Мечта его осуществилась.

И именно сейчас он понял – какая идиотская это была мечта! Какая кретинская мечта. Он мечтал «подержать в руках» миллион долларов. И вот – подержал…

И глобальная в своей невозможности ее осознать картинка предстала перед ним.

Мечты сбываются.

Они сбываются именно так, как заказываются.

Именно так.

И в эту секунду понеслось в нем осознание того, почему у них все так со Светкой.

– Не люблю я, когда баба – ни рыба ни мясо… Нет, это не про меня. Мне нравятся стервы! – не раз говорил он своим друзьям, говорил серьезно или в шутку. – Чтобы с ней жизнь бурлила, чтобы не соскучиться!..

«Кретин!» – подумал он сам о себе, вспомнив свои разговоры и впервые в жизни подумал, с опаской глядя вверх, туда, в небеса за низким потолком дежурной части, что там – его слышат. Просто слышат и дают желаемое.

– Хочешь стерву? Пожалуйста, детка, получай стерву! Бери на здоровье! Только, чур, потом не обижаться!..

И опять вспомнил тоскливо свое недавнее «подержать в руках миллион долларов…».

И вспомнил вдруг, как в свои денежные времена, когда процветала их торговля видеокассетами и палатка приносила отличный доход, – вдруг стали дела идти плохо. Открылся рядом видеосалон. Потом на палатку наехала братва. В общем, поток денег резко уменьшился, и опять, к стыду своему и изумлению, вспомнил свое, не раз сказанное компаньону Ваньке Козлову:

– Слушай, всех денег не заработаешь!..

И понятно, ослепительно понятно и ясно стало ему теперь, почему так и остались они со Светкой в своей двухкомнатной квартире: потому что – а чего, и так нормально, у других и этого нет. И почему так и не появился у них ребенок, потому что вроде его и хочется, но такая это обуза, такая это несвобода, такая – ответственность, что нет его – и ладно. И понял он в эту секунду, что все его желания или нежелания – и есть заявка, заказ Богу – и все это – сбывается.

Просто все сбывается.

И трудно ему было сейчас признать факт этот – такой простой и такой глобальный, что сам он создает свою жизнь своими мыслями и желаниями, своими заявками и ожиданиями.

Трудно признать…

Так трудно признать…

Но смотрел он на сумку, стоящую на подоконнике, и звучало в его голове:

– Хочу подержать в руках миллион долларов…

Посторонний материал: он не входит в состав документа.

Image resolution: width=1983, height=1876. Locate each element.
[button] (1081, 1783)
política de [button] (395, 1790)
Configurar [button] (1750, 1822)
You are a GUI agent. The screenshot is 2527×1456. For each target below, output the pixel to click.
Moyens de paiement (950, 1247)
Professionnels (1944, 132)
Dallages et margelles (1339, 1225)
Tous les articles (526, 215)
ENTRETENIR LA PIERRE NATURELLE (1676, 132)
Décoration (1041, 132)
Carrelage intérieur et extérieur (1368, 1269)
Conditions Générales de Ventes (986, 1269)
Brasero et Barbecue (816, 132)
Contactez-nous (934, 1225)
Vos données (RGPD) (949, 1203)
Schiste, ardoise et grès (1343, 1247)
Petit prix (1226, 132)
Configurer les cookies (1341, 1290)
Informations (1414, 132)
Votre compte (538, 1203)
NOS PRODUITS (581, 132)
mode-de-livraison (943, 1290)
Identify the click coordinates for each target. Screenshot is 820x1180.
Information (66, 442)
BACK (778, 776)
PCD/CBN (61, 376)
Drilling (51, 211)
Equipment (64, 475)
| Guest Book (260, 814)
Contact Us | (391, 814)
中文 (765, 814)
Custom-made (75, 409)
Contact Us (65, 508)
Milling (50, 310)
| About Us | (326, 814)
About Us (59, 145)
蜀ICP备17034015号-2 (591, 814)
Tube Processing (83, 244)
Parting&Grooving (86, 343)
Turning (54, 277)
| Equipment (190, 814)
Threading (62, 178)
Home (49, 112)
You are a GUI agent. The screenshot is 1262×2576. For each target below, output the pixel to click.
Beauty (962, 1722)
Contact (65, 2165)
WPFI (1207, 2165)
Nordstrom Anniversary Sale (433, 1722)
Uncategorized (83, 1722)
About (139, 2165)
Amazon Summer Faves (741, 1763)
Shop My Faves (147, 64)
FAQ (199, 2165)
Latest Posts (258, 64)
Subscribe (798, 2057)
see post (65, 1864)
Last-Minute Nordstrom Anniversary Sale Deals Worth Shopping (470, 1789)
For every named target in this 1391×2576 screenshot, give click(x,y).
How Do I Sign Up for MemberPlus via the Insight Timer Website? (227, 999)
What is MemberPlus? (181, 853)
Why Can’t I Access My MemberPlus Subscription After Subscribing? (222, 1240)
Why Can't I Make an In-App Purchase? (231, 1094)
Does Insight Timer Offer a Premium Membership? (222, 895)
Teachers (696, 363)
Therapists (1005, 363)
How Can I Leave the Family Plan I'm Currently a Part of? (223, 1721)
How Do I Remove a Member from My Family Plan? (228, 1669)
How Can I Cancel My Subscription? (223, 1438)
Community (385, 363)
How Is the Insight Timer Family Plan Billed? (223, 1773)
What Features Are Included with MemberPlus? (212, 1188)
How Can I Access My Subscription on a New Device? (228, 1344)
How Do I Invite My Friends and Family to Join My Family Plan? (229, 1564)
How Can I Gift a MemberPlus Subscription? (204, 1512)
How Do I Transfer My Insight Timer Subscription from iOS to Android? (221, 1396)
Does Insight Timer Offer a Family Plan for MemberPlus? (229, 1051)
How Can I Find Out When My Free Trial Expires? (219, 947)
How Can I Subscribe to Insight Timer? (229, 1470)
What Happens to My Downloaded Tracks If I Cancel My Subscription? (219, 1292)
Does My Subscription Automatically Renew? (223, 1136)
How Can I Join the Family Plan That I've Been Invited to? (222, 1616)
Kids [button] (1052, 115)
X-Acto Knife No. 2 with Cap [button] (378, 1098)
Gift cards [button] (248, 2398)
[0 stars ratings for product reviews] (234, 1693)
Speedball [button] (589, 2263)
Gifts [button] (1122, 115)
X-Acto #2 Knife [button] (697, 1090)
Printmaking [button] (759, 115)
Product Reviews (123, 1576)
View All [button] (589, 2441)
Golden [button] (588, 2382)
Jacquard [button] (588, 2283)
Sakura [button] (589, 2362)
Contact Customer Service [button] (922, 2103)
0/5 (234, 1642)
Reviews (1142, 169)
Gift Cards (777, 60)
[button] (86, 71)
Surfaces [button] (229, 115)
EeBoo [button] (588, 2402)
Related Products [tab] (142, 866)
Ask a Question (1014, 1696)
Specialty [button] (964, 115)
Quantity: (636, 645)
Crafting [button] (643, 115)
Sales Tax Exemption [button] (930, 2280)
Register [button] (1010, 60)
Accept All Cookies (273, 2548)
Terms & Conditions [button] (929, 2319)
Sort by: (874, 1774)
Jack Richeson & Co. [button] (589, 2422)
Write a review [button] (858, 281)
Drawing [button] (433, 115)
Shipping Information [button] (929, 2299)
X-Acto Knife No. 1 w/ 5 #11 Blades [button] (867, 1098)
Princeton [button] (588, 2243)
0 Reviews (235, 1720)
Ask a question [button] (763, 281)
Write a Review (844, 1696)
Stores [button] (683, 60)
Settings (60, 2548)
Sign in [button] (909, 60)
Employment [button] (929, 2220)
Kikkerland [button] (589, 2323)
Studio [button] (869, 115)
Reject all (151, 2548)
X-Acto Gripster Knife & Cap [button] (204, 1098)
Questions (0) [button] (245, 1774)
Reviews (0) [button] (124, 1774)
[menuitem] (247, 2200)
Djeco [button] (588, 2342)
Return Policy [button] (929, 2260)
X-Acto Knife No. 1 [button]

– Хочу подержать в руках миллион долларов…

…Желание было исполнено, но Он, Вездесущий и Всемогущий, не испытывал от этого никакой радости и никакого удовлетворения.

Еще одно желание – странное и глупое, пустое и ненужное – исполнилось.

И в который раз за множество веков думалось Ему, Вездесущему и Всемогущему Богу, Творцу – почему, ну почему так бездарно используют люди возможности творить свои жизни?

Почему хотят они «подержать» миллион долларов, а не быть такими – чтобы его получать?

Почему мечтают они о джинсах или новых сапогах, о поездке за границу или о повышении по службе, но не мечтают о силе и возможностях творить свою жизнь?

Почему, созданные по образу и подобию Божьему – творцами, так бездумно и бестолково творят они свои жизни?..

Почему так пусты их желания?

Почему так глупы их потребности?

Почему так неосознанны запросы?

Но – новые вибрации побуждали Его к действиям – и начиналась новая игра.

 

Точная.

Филигранная.

Качественная.

И ненужная…

…Он веселился с первой же минуты, как сел за руль, и Алена то и дело начинала хохотать – выслушивая очередной его анекдот или байку, которыми Пашка был так богат.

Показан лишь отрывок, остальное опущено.